3. Compliance with the Securities Act.
3.1 Sales and Transfers of Registrable Securities.
(a) None of the Registrable Securities may be sold, transferred
or otherwise disposed of (any such sale, transfer or other
disposition, a "sale"), except (x) in a registration effected
pursuant to Section 2 or (y) in compliance with this Section 3.
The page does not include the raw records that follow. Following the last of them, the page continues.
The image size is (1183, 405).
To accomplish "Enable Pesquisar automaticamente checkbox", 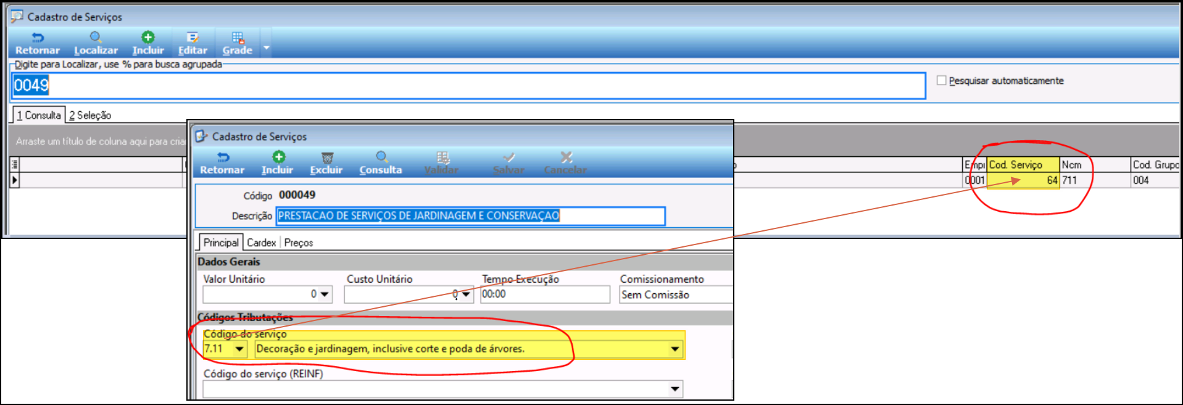I will pos(941,80).
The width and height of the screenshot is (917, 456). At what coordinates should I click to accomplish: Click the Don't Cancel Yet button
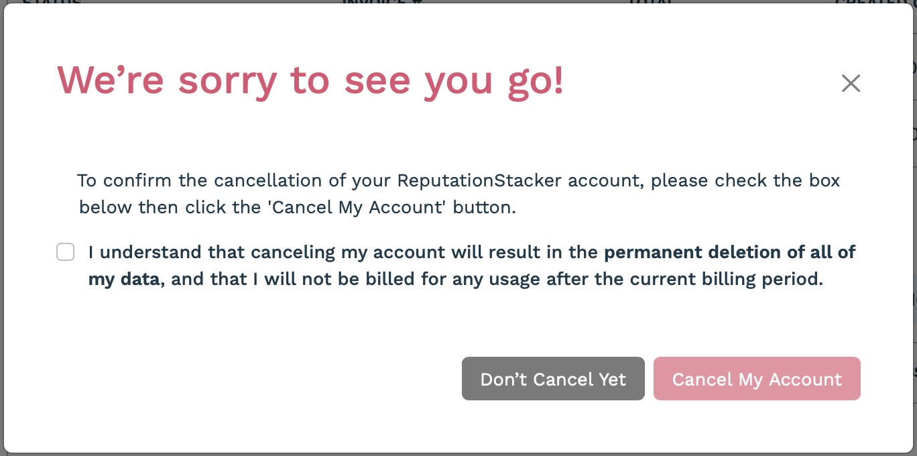tap(553, 379)
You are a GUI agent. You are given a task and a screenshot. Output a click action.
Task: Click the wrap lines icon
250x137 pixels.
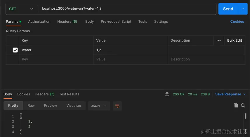[117, 106]
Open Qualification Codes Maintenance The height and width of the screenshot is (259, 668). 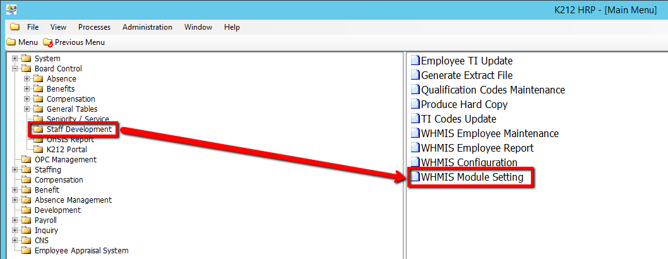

(2) The Purchaser may sell its Registrable Securities
only pursuant to Section 2 hereof or if:
(1) such sale is made in reliance on an exemption from
the registration requirements of the Securities Act and
the Purchaser delivers to the Company an Opinion of
Counsel reasonably acceptable to the Company to the
effect that such transfer is in compliance with the
Securities Act; and
(2) the transferee of such Registrable Securities
agrees to be bound by the provisions of this Section 3
with respect to any sale of any of such Registrable
Securities.
3.2 Certificates Evidencing the Registrable
Securities. (a) Upon original issuance thereof, and until such
time as the same is no longer a Restricted Security, the
Registrable Securities shall bear the following legend:
THE SHARES OF COMMON STOCK REPRESENTED HEREBY WERE
ORIGINALLY ISSUED IN A TRANSACTION EXEMPT FROM
REGISTRATION UNDER THE UNITED STATES SECURITIES ACT OF
1933, AS AMENDED (THE "ACT"), AND THE COMMON STOCK
EVIDENCED HEREBY MAY NOT BE OFFERED, SOLD OR OTHERWISE
TRANSFERRED IN THE ABSENCE OF SUCH REGISTRATION OR AN
APPLICABLE EXEMPTION THEREFROM. THE HOLDER OF THE
COMMON STOCK REPRESENTED HEREBY AGREES FOR THE BENEFIT
OF THE ISSUER THAT (A) SUCH COMMON STOCK MAY BE RESOLD,
PLEDGED OR OTHERWISE TRANSFERRED ONLY (1)(a) PURSUANT
TO EXEMPTION FROM THE REGISTRATION REQUIREMENTS OF THE
ACT (AND, UPON AN OPINION OF COUNSEL IN FORM AND
SUBSTANCE SATISFACTORY TO THE COMPANY), (b) TO THE
COMPANY OR ANY OF ITS SUBSIDIARIES, (c) PURSUANT TO AN
EFFECTIVE REGISTRATION STATEMENT UNDER THE ACT AND
(2) IN EACH CASE, IN ACCORDANCE WITH THE APPLICABLE
SECURITIES LAWS OF ANY STATE OF THE UNITED STATES OR
ANY OTHER APPLICABLE JURISDICTION AND (B) THE HOLDER
WILL, AND EACH SUBSEQUENT HOLDER IS REQUIRED TO, NOTIFY
ANY PURCHASER OF THE COMMON STOCK REPRESENTED HEREBY OF
THE RESALE RESTRICTIONS SET FORTH IN (A) ABOVE.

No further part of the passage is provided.